Pixel coordinate grounding data
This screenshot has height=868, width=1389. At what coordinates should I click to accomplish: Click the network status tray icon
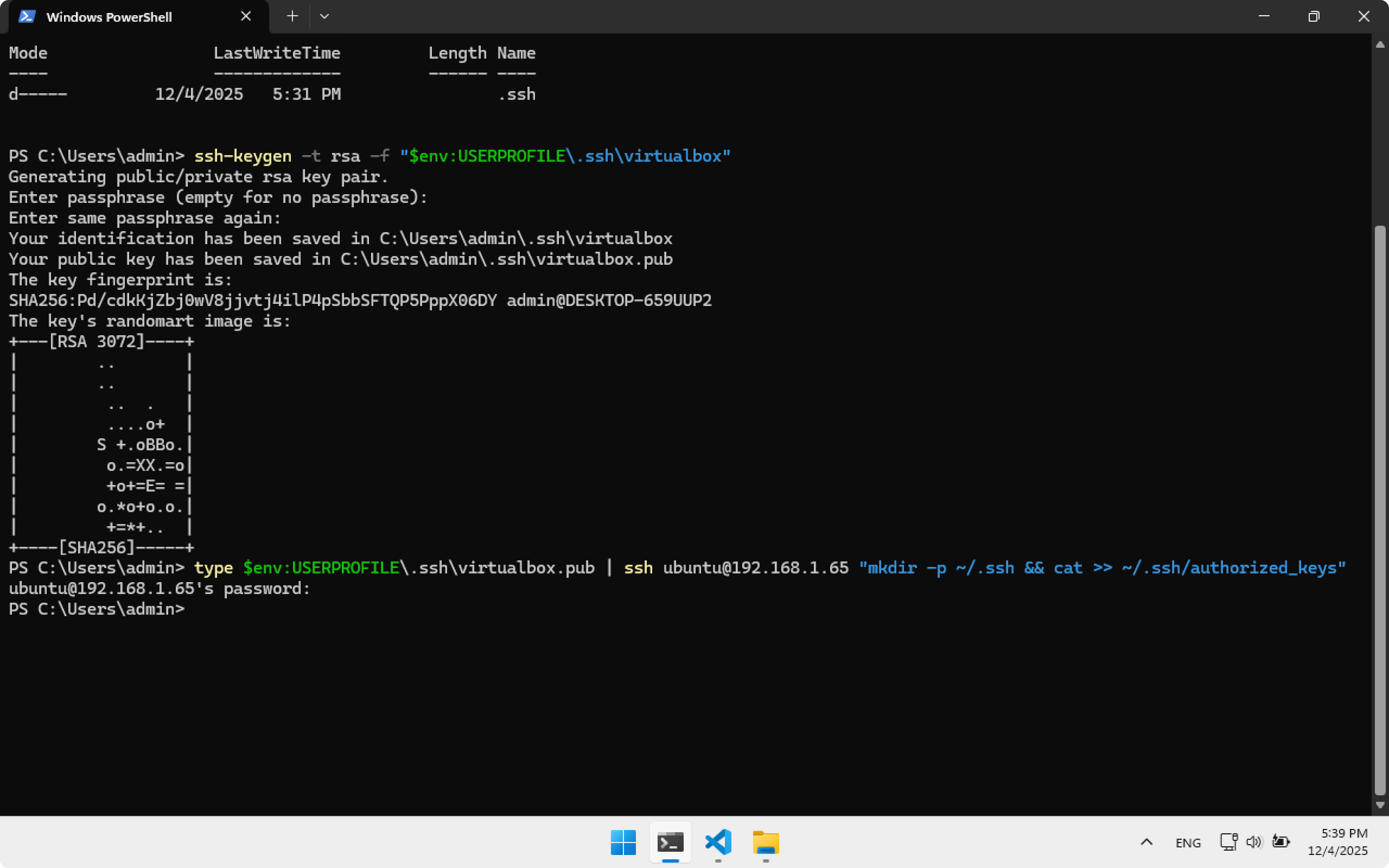coord(1228,842)
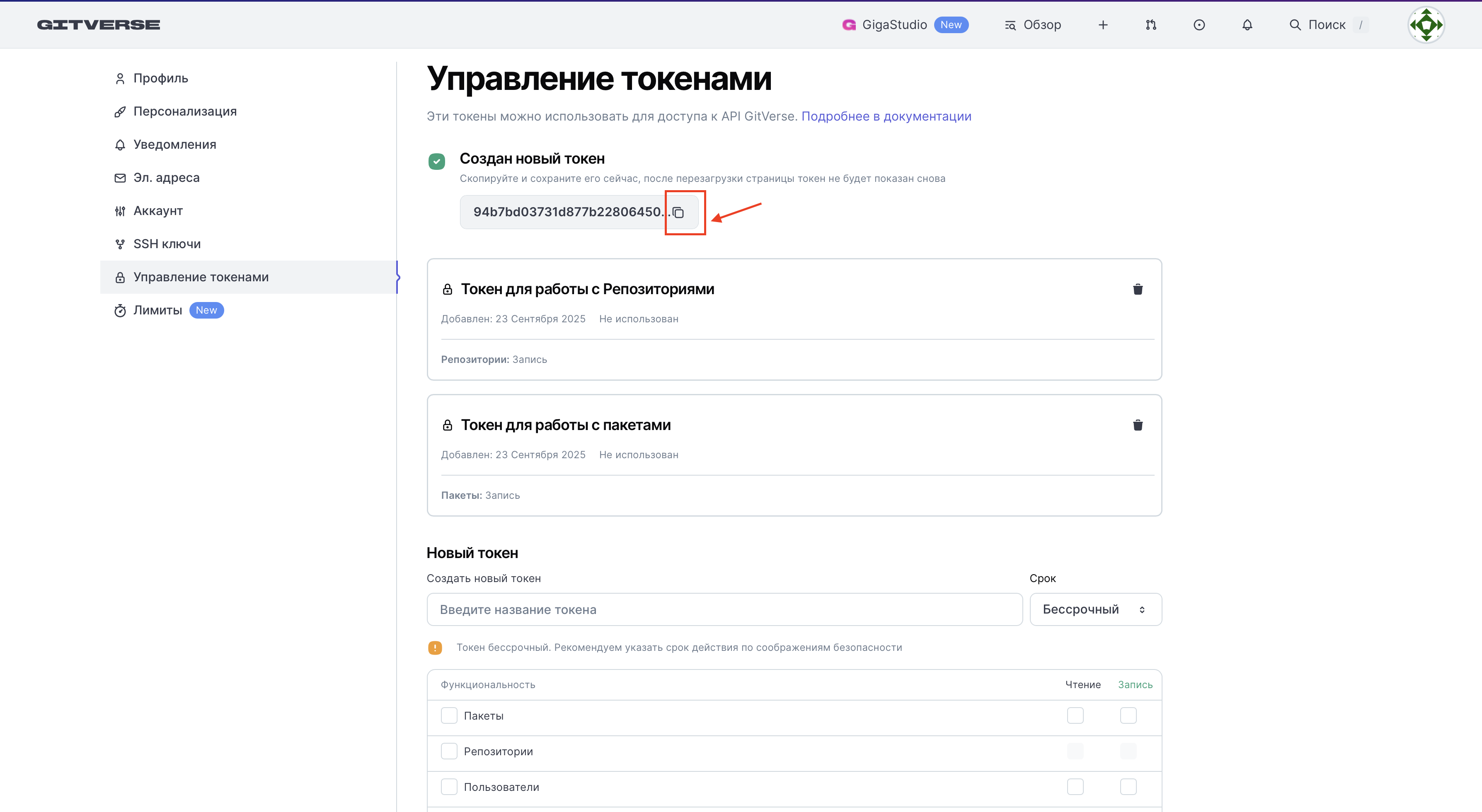
Task: Enable read permission for Пользователи
Action: [x=1075, y=787]
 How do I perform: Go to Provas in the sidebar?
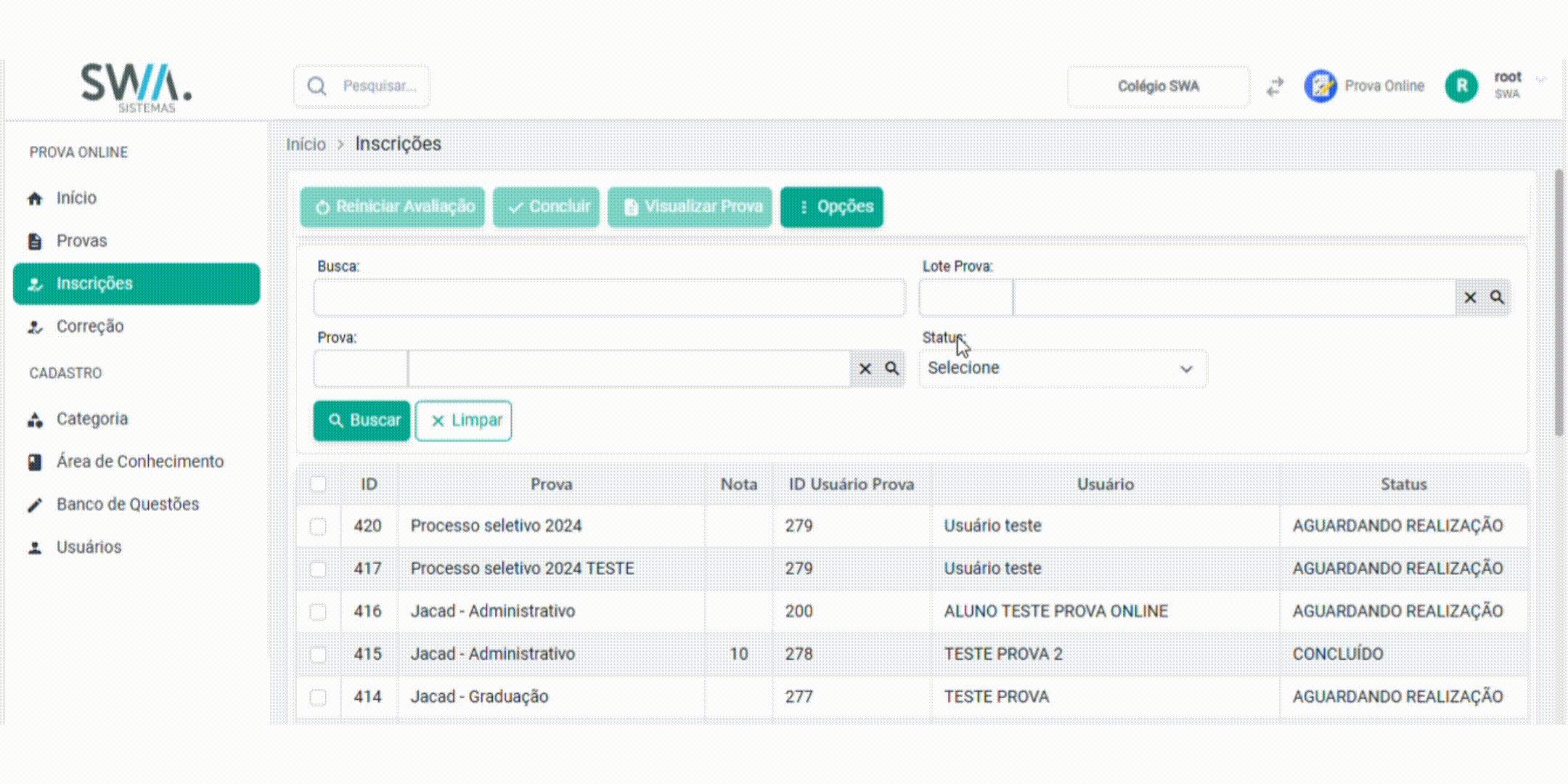(81, 241)
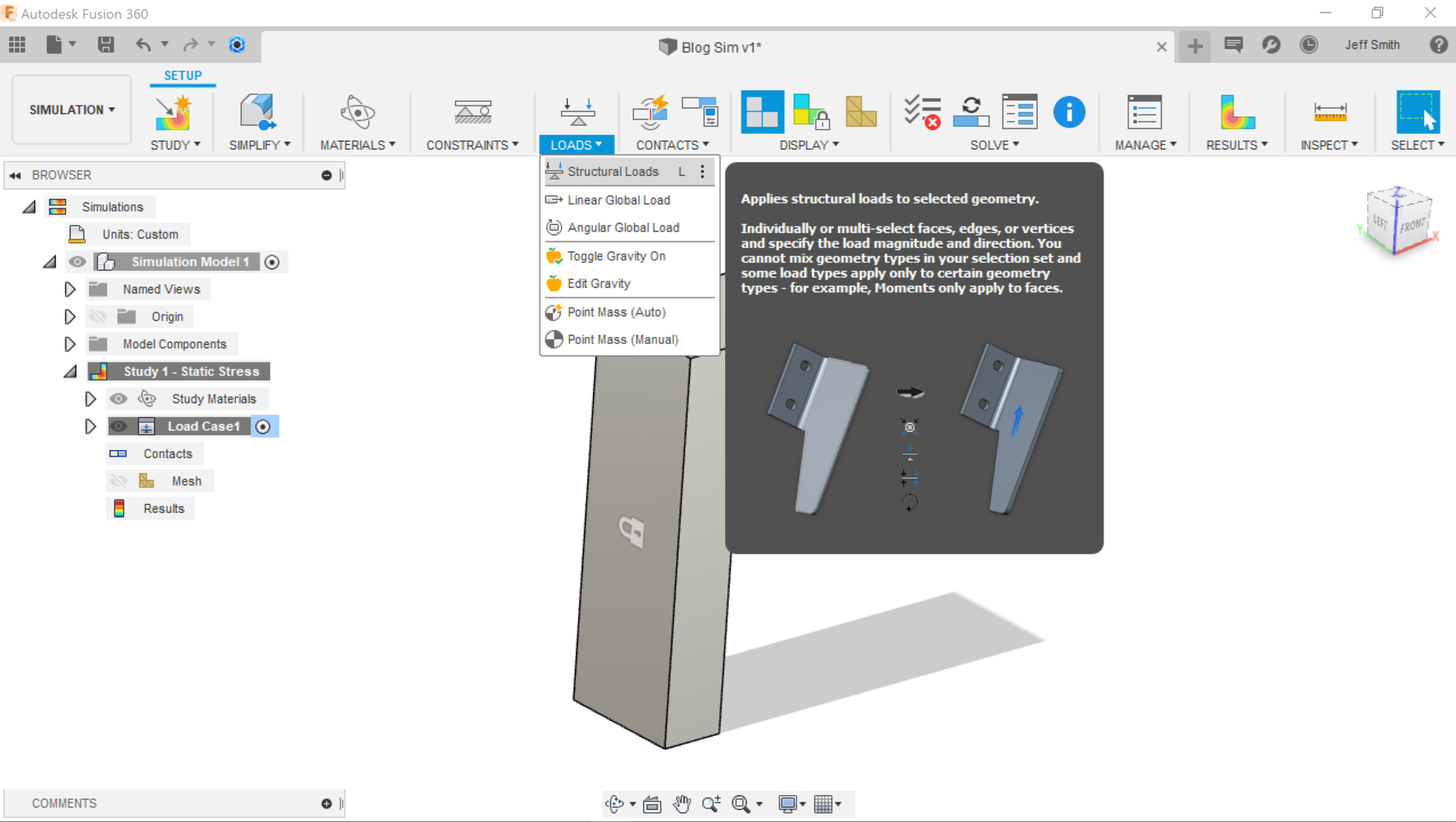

▶ _Assignment_
Because the pictures are not wanted, retype only the text of every record, exactly as given.

▶ _Written answer_
This screenshot has height=868, width=1389. At what coordinates should I click to accomplish: Click the network status tray icon
coord(1228,842)
Task: Enable read permission for Пользователи
Action: [x=1075, y=787]
 How do I perform: Go to Provas in the sidebar?
(81, 241)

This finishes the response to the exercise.